Sometimes they find people wandering in the south Arizona desert—usually hungry, often lost, almost always dehydrated and desperate. Sometimes they find bodies—if they get there before the vultures and the coyotes. And sometimes they find bones, scattered and bleached by the sun. For the 300 volunteers who call themselves the Green Valley-Sahuarita Samaritans, Ezekiel’s vision of the valley of dry bones is one that tragically resonates—as does the familiar Psalm 23, “Yea though I walk through the valley of the shadow of death.”

Every week these Samaritans conduct compassionate searches around the Arizona-Mexico border, giving aid to migrants who need it. They gather up cherished possessions left behind in the sand: family pictures, icons of saints, a rosary, a child’s backpack, a well-loved doll.
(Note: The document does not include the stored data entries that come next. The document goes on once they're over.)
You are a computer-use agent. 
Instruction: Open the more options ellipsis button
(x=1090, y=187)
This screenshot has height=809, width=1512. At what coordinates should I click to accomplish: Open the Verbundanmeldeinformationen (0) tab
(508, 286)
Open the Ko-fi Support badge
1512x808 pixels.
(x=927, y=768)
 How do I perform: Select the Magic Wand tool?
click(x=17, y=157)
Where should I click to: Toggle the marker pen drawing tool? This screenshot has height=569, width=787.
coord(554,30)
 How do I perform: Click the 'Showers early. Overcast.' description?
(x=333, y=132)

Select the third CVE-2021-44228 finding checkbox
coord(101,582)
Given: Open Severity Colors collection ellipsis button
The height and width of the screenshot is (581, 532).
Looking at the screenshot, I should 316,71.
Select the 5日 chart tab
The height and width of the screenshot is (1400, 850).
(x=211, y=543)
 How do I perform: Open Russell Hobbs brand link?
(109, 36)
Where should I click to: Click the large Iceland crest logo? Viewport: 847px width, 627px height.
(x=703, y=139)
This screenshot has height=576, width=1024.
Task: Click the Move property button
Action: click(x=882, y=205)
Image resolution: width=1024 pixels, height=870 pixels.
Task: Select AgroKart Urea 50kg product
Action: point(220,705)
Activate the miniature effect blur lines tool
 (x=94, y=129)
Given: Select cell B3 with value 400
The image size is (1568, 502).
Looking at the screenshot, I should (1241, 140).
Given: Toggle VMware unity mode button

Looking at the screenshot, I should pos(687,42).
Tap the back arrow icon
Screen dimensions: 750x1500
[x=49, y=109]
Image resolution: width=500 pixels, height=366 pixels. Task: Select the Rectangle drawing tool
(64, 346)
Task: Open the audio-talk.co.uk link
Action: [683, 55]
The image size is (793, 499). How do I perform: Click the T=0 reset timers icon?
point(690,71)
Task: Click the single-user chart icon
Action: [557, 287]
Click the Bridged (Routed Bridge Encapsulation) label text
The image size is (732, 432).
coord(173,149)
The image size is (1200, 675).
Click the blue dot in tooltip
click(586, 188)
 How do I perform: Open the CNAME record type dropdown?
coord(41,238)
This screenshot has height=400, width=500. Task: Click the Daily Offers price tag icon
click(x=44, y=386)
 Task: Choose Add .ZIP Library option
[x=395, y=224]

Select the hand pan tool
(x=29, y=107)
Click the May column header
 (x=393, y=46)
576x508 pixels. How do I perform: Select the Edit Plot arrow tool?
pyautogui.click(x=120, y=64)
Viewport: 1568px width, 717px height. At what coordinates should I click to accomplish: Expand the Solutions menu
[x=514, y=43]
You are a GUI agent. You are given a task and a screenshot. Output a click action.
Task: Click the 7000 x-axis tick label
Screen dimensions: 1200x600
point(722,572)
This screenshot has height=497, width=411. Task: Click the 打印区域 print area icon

They collect signs of dashed dreams—a woman’s high heels and makeup kit, a man’s wide brush for painting houses, cloths used for wrapping tortillas, delicately embroidered with flowers and edged in bright crochet work—found strewn across this unforgiving land.

The Samaritans regularly place 55-gallon drums of drinking water throughout this arid wilderness. With an administration in Washington that is fanning flames of racism and anti-immigrant sentiment, increasingly U.S. Border Patrol agents and members of militia and hate groups slash the drums or shoot them full of holes. One Border Patrol agent admitted that destroying water stations was part of his training.